Après une longue attente, les autorités de réglementation ont autorisé, en janvier dernier, la vente de fonds d’investissement alternatifs destinés aux clients de détail.
Mackenzie a ouvert le bal. De grands noms tels que Fonds Dynamique, Placements IA Clarington, Placements CI et Investissements Russell sont entrés dans la ronde avec une rafale de produits visant à populariser des stratégies typiques aux investisseurs institutionnels et individus fortunés.
En principe, Monsieur et Madame Tout le Monde pourraient recourir à ces produits afin de mieux diversifier leurs portefeuilles et se protéger à l’égard de la volatilité et de baisses éventuelles des marchés.
Toutefois, ces produits n’ont pas enflammé l’imagination des consommateurs … ni celle de leurs conseillers. D’après Strategic Insight, les 27 fonds alternatifs disponibles au Canada avaient, fin janvier, amassé une somme totale de 290 M$ (ou 21 M$ par fonds en moyenne).
Le produit cherche son public
Ex-vice-président senior, solutions gérées chez Fonds Dynamique, Marc St-Pierre connaît bien le monde de l’investissement. Les ventes anémiques de fonds alternatifs ne le surprennent pas car selon lui, ces produits cherchent leur public.

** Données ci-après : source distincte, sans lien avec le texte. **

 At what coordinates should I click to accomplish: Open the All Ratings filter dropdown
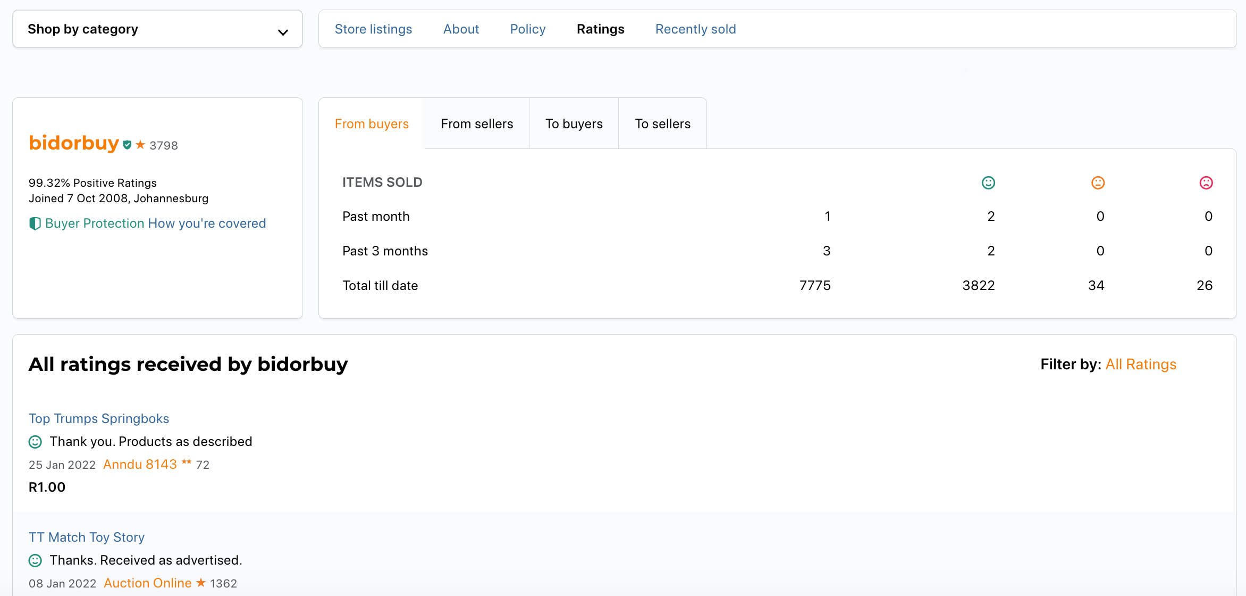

« Les organismes de réglementation veulent de plus en plus que les conseillers comprennent bien ce qu’ils vendent. Or, les stratégies des fonds alternatifs sont très complexes. Les conseillers doivent les comprendre et ensuite les expliquer à leurs clients », dit-il.

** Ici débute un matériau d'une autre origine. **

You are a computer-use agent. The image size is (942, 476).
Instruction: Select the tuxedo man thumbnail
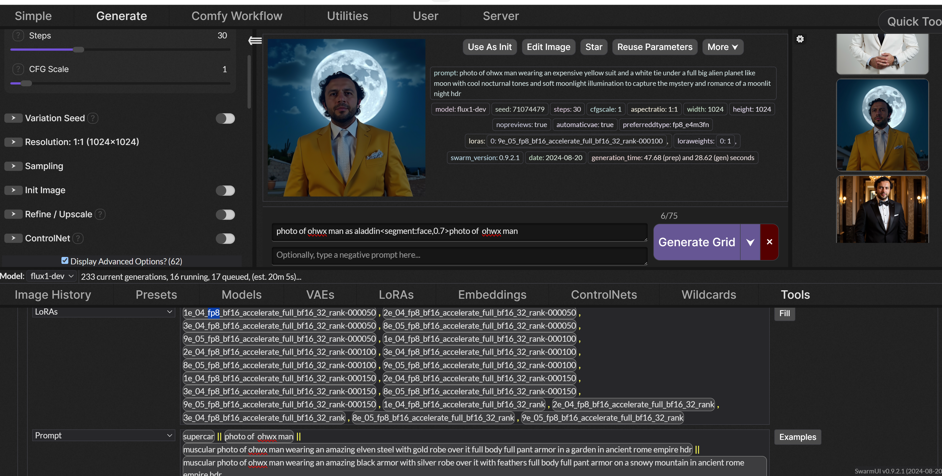pyautogui.click(x=882, y=209)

Et qu’ils soient conseillers en valeurs mobilières ou conseillers en épargne collective, ces professionnels du conseil font face au même dilemme.
« Comment définir ces divers fonds alternatifs ? Que font-ils au juste ? Quelles fonctions exercent-ils dans les portefeuilles ? Par rapport à quoi tel ou tel fonds alternatif joue-t-il un rôle complémentaire ? Voilà les questions auxquelles on doit trouver réponse lorsqu’on construit un portefeuille. Cela ne va pas de soi ! », estime Marc St-Pierre.
Maintenant consultant, notamment en matière de gestion de caisses de retraite, Marc St-Pierre ajoute que ces produits sont issus de solutions bâties pour des clientèles institutionnelles.
« Les manufacturiers ont tendance à extrapoler d’un univers à l’autre. Par exemple, les gestionnaires de régimes de retraite savent et acceptent que l’horizon de placements privés s’étend sur sept ou dix ans. Les épargnants ne peuvent pas réagir de la même façon », dit-il.
Cela dit, ajoute Marc Saint-Pierre, certaines stratégies alternatives trouveront quand même leur public.
« Ce sera le cas de fonds alternatifs dont l’offre sera complémentaire aux produits existants et qui sera comprise comme telle par les conseillers et leurs clients. Mais il n’y aura pas de raz-de-marée », précise Marc Saint-Pierre.
La question des frais
Lors d’un panorama des fonds alternatifs publié en avril, James Gauthier analyste de fonds chez iA Valeurs mobilières a mis en évidence la structure particulière des frais de gestion de ce domaine. Parmi les 25 fonds alternatifs recensés, 17 affichent des frais de performance de 10 % à 20 % qui s’ajoutent aux frais de gestion qui s’établissent entre 0,40 % et 1,25 %.
La question des frais n’échappe pas à Dan Hallett, vice-président et directeur de HighView Financial Group.
« Les fonds alternatifs grand public sont affligés de frais élevés, ce qui influence négativement les rendements. Et bien souvent les meilleurs fonds ne sont pas disponibles aux clients de détail », observe-t-il.
Faisant référence aux obligations croissantes de connaissance de produit et de conformité, Dan Hallett conclut que « il n’est pas étonnant que les ventes de fonds alternatifs aient été léthargiques ».